**Data extracts**
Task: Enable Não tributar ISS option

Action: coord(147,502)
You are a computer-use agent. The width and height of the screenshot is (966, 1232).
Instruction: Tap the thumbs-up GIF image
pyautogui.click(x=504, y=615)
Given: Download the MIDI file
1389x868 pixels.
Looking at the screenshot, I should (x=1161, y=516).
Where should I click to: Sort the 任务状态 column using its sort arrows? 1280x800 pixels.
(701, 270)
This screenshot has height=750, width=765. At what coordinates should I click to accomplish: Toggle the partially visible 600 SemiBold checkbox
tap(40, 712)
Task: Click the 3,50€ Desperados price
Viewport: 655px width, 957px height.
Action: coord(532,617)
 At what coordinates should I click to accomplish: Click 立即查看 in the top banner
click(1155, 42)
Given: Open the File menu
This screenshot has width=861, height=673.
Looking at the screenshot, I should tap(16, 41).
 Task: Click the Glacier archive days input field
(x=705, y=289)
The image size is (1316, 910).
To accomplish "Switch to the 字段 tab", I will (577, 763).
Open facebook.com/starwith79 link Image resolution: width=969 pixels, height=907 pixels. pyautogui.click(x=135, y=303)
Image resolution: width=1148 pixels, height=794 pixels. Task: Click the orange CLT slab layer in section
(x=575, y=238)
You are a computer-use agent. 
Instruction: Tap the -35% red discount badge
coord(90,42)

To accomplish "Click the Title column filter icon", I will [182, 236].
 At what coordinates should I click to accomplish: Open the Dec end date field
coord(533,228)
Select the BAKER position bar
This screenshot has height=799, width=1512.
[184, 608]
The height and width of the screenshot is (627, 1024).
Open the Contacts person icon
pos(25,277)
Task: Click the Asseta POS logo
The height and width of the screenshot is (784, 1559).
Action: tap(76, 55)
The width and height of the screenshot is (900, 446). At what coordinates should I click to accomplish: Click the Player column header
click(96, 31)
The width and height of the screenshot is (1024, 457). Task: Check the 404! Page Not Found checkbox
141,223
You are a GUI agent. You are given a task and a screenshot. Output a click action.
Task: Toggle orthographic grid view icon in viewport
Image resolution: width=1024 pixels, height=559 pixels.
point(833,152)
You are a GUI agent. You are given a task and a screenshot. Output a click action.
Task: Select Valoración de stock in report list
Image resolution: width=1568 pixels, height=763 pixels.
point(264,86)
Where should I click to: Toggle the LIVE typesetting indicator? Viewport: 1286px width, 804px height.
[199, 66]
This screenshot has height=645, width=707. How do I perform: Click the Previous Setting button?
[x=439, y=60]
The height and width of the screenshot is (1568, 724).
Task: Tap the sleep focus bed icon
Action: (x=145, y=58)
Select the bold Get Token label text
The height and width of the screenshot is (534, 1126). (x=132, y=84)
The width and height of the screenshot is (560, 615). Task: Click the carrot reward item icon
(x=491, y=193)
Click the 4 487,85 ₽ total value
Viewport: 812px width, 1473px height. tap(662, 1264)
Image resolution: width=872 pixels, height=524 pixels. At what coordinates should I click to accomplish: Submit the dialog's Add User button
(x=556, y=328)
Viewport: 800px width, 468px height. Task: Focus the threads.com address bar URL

**Work to be completed**
Beginning with the line holding "Open the Contacts person icon" and ending with the line holding "Task: Select Valoración", write out the stretch of material above exactly; add no further lines.

**Answer section**
Open the Contacts person icon
pos(25,277)
Task: Click the Asseta POS logo
The height and width of the screenshot is (784, 1559).
Action: tap(76, 55)
The width and height of the screenshot is (900, 446). At what coordinates should I click to accomplish: Click the Player column header
click(96, 31)
The width and height of the screenshot is (1024, 457). Task: Check the 404! Page Not Found checkbox
141,223
You are a GUI agent. You are given a task and a screenshot. Output a click action.
Task: Toggle orthographic grid view icon in viewport
Image resolution: width=1024 pixels, height=559 pixels.
point(833,152)
You are a GUI agent. You are given a task and a screenshot. Output a click action.
Task: Select Valoración de stock in report list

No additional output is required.